During the season, when it comes to studying his craft, Thompson is a perfectionist. In practice he pays close attention to the elements of Sean Landeta's punting—the elapsed time from the snap to the kick, the hang time of the punt, the direction and distance the ball travels. Will Landeta boom it? Or will he drop it at an angle? As a gunner on punt coverage—one of two players who can release from the line of scrimmage before the punt—Thompson must be in sync with Landeta.
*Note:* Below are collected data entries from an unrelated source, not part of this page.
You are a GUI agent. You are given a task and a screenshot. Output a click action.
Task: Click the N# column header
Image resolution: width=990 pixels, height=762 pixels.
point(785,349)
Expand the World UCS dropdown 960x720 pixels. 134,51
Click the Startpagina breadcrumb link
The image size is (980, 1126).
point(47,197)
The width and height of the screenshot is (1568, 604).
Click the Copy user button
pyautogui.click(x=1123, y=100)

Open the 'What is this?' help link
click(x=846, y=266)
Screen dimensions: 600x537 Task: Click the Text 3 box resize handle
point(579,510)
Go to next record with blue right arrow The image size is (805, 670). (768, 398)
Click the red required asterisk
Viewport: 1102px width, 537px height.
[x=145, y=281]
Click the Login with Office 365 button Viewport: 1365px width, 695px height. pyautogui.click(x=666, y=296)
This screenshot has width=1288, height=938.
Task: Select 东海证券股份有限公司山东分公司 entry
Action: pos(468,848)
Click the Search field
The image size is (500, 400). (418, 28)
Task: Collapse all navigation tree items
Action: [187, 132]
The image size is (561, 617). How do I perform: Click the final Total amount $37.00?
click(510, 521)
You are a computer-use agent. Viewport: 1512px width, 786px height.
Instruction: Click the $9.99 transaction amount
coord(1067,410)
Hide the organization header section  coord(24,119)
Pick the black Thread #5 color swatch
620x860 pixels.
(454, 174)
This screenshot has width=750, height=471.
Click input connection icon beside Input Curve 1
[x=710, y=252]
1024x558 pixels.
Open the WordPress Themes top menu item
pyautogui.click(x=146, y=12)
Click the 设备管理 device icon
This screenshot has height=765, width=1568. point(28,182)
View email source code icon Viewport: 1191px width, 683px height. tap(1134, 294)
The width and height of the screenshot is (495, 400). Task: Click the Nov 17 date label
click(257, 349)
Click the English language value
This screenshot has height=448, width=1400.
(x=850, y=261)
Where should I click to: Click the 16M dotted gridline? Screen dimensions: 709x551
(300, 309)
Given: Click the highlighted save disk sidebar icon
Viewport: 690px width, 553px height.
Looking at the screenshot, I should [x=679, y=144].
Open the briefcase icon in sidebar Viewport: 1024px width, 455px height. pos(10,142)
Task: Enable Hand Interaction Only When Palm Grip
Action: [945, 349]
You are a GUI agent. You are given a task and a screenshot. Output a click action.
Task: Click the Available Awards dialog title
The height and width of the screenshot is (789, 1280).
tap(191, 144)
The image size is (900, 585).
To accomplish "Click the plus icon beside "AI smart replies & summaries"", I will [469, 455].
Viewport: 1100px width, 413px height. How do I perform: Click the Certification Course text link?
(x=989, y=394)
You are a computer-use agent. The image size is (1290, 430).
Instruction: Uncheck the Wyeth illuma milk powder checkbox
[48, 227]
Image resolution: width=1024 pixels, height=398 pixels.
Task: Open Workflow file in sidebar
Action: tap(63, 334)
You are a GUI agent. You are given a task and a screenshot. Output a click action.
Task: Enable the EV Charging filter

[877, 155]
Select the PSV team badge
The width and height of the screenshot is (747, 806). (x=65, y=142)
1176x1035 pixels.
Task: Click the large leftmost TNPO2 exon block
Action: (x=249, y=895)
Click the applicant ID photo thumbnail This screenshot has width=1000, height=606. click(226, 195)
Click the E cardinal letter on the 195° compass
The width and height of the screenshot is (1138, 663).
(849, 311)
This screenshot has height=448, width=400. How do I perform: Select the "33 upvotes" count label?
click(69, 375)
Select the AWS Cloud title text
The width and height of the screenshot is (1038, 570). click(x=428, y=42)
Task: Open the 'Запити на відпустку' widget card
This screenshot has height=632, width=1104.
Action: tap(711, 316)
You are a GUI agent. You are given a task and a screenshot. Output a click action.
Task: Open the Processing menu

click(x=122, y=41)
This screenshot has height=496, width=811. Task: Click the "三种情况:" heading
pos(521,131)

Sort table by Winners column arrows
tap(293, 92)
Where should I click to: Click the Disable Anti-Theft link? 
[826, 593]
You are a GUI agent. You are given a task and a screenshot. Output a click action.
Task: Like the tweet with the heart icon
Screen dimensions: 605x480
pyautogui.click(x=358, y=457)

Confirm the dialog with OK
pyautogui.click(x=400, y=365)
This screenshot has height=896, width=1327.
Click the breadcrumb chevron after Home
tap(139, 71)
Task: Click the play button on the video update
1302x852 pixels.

At home Thompson pores over videotapes on a 13-inch television monitor for an hour almost every night. He analyzes the kickoff and punt return teams of the Giants' next opponent from four different games. For example, the first time he reviews tape of the opponent's kickoff returns, he focuses on the man who plays the same position he does—L3, the player lined up three slots to the left of the kicker. The next time through, Thompson picks apart the ways the upcoming opponent blocks the L3 player. How do the blockers line up? Do they block straight on or from different angles? He also examines the tendencies of the return man. On the final run-through, Thompson visualizes himself as the L3 player on the tape, figuring out ways to neutralize the blockers.
"Film is so important because you can only work on mechanics in practice," Thompson says. "You can't simulate the true emotions or you'd get hurt. I have always believed that most players in the NFL are at the same talent level. The ones who are the best prepared are the most effective."